Infrabayesianism seems to me (Abram) like a very promising framework for addressing at least some of the problems of AI alignment.
- Like logical induction, it solves the realizability problem, creating an epistemic theory suitable for embedded agents.
- Unlike logical induction, and unlike standard Bayesian decision theory, it presents a theory of epistemics directly relevant to proving decision-theoretic results (in particular, useful learning-theoretic guarantees). Logical induction and standard Bayesian decision theories both can produce meaningful loss-bounding guarantees with respect to predictive error, but bounding decision error appears challenging for these approaches. Infrabayes provides a systematic way to get around this problem. Since decision error is much more meaningful for bounding risk, this seems highly relevant to AI safety.
- Being a new perspective on very basic issues, Infrabayesianism (or perhaps successors to the theory) may turn out to shed light on a number of other important questions.
(For more information on InfraBayes, see the infrabayesianism sequence.)
However, I believe infrabayesianism appears to have a communication problem. I've chatted with several people who have strongly "bounced off" the existing write-ups. (I'm tempted to conclude this is a near-universal experience.)
There was even a post asking whether a big progress write-up -- applying InfraBayes to naturalized induction -- had simply fallen through the cracks.
Personally, even though I've carefully worked through the first three posts and re-visited my notes to study them more than once, I still am not fluent enough to confidently apply the concepts in my own work when they seem relevant.
I would like to change this situation if possible. It's not obvious to me what the best solution is, but it seems to me like it could be possible to find someone who can help.
Properties which would make an applicant interesting:
- Must be capable of fully understanding the mathematics.
- See the sequence to get an idea of what kind of mathematics is involved; mainly topology, functional analysis, measure theory and convex analysis. Background in reinforcement learning theory is a bonus.
- Must have good judgement when it comes to math exposition.
- Must be a good editor.
Details of the job description are to be worked out, but probable activities include producing independent write-ups re-explaining InfraBayes from the ground up, in a more accessible way, assisting with the creation of a textbook and exercise sheet, and editing/writeups of additional posts.
(Even if not applying, discussion in the comments about possible ways to approach this bottleneck may be fruitful!)
The reason you can't just update all the distributions in the set is, it wouldn't be dynamically consistent. That is, planning ahead what to do in every contingency versus updating and acting accordingly would produce different policies.
The correct update rule actually does appear in the literature (Gilboa and Schmeidler 1993). They don't introduce any of our dual formalisms of a-measures and nonlinear functionals, instead just viewing beliefs as orders on actions, but the result is equivalent. So, our main novelty is really combining imprecise probability with reinforcement learning theory (plus consequences such as FDT-like behavior and extensions such as physicalism) rather than the update rule (even though our formulation of the update rule has some advantages).

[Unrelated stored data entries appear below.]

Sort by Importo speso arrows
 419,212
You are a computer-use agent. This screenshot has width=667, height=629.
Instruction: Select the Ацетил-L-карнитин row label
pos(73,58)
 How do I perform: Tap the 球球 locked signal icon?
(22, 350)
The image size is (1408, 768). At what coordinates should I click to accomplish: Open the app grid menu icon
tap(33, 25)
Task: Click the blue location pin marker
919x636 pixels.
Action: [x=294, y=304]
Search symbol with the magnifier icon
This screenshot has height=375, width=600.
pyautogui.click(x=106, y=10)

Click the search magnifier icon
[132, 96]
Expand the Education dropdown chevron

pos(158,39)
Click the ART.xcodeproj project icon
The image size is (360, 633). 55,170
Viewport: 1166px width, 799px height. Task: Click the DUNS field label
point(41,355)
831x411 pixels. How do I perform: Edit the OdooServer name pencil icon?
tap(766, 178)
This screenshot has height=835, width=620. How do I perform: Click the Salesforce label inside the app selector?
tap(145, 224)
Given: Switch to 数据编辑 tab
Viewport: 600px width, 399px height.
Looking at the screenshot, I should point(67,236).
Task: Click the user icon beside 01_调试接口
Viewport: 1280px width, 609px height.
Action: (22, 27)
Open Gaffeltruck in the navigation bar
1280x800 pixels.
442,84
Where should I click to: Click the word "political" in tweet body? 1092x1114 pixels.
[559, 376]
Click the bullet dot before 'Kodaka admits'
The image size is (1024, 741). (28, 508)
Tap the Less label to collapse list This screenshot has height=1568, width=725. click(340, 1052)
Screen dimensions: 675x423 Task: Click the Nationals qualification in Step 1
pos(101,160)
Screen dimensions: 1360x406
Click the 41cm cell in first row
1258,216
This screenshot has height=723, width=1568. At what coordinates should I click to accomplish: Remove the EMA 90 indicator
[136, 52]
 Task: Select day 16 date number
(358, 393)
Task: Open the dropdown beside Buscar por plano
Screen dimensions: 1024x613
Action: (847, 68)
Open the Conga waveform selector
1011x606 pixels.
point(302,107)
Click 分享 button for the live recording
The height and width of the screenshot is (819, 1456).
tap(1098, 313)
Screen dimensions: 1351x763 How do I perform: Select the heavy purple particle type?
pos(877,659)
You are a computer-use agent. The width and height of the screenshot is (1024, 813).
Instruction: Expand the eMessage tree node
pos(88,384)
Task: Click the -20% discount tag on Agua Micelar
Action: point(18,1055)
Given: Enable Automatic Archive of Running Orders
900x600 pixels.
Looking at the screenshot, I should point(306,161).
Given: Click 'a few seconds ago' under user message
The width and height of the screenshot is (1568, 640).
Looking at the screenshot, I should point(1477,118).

I'm not sure the part about "update rule was necessary" is true. Having a nice update rule is nice, but in practice it seems more important to have nice learning algorithms. Learning algorithms is something I only began to work on[1]. As to what kind of infradistributions do we actually need (on the range between crisp and fully general), it's not clear. Physicalism seems to work better with cohomogeneous compared to crisp, but the inroads in learning suggest affine infradistributions which is even narrower than crisp. In infra-Bayesian logic, both have different advantages (cohomogeneous admits continuous conjunction, affine might admit efficient algorithms). Maybe some synthesis is possible, but at present I don't know.
See this for some initial observations. Since then I arrived at regret bounds for stochastic linear affine bandits (both ~O(√n) for the general case and ~O(logn) for the gap case, given an appropriate definition of "gap") with a UCB-type algorithm. In addition, there is Tian et al 2020 which is stated as studying zero-sum games but can be viewed as a regret bound for infra-MDPs. ↩︎